Déjouer les pièges

Fast-food : la pire façon de manger ?

Malgré tous les efforts de communication des rois du hamburger, la qualité nutritionnelle des repas servis en fast-food n’est et ne sera sans doute jamais un atout majeur. Les reproches sont nombreux et la plupart sont fondés.

  • Trop de graisses : 26 à 36 g dans un hamburger +24 gdans une grande portion de frite + 10 g dans un milk-shake ou une crème glacée = 60  à 70 g de lipides en un seul repas, soit presque l’équivalent de la quantité recommandée pour une journée ! De surcroît, il s’agit presque exclusivement de graisses animales saturées.
  • Trop de sucres simples : 55 g dans un grand soda (44 g dans un moyen et 27,5 dans un petit) + 22 à 46 g dans les desserts… On dépasse largement le maximum recommandé.
  • Trop de sel ; et on ne note jusqu’à présent aucun effort pour réduire la teneur en sel des préparations.
  • Pas assez de fibres et de vitamines : le pain utilisé est blanc, les pommes de terre renferment peu de fibres et de vitamines. seules les salades et les fruits peuvent compenser, mais ils sont loin d’être les plus souvent choisis.
  • Ingrédients riche en additifs et présence d’OGM.

Si l’on ajoute à cette liste le fait qu’il s’agit d’une alimentation uniformisée, basée sur un répertoire de saveurs volontairement pauvre (uniquement sucrées, salées et acides) et de textures qui invitent à la régression (alimentation « molle » ne nécessitant pas d’effort de mastication), si l’on pointe enfin les méthodes racoleuses et le faible niveau de préoccupation écologique, le contenu de ces repas semble bien peu recommandable…

Rappelons tout de même que le fast-food n’est pas le seul à présenter des menus gras, sucrés et déséquilibrés.
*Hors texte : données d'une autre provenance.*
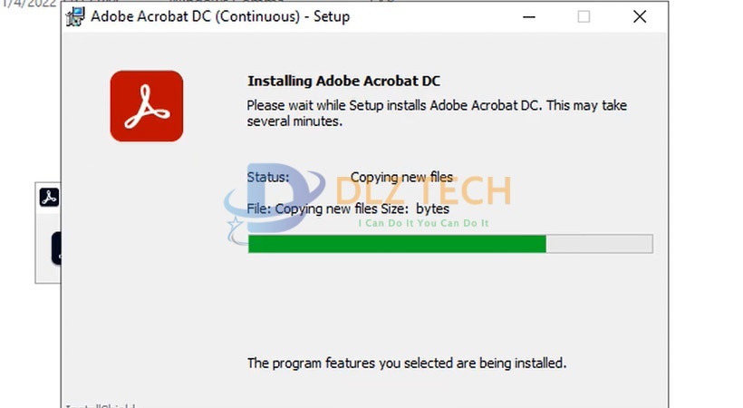Click the blue D watermark logo
Viewport: 743px width, 408px height.
(x=275, y=201)
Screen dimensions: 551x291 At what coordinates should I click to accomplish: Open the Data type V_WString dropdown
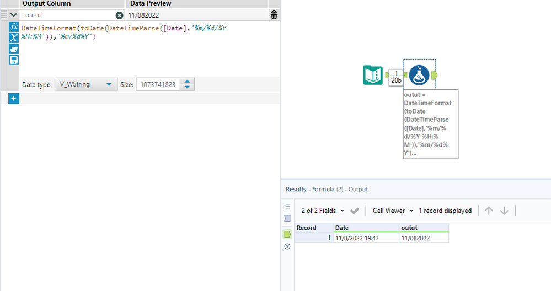click(86, 84)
On peut même faire aussi mal chez soi !

Des repas peu rassasiants ?

On reproche souvent au repas des fast-food d’être peu rassasiant. En fait, le processus qui conduit à la satiété est très complexe et reste mal connu, et aucun argument scientifique ne permet d’affirmer que les repas servis en fast-food auraient un effet moindre sur la satiété en comparaison de repas plus classiques, rappelle France Bellisle, chercheuse au CNRS. Elle souligne en outre que les portions fixes servies ont l’avantage de ne pas inviter à des dépassements de quantité.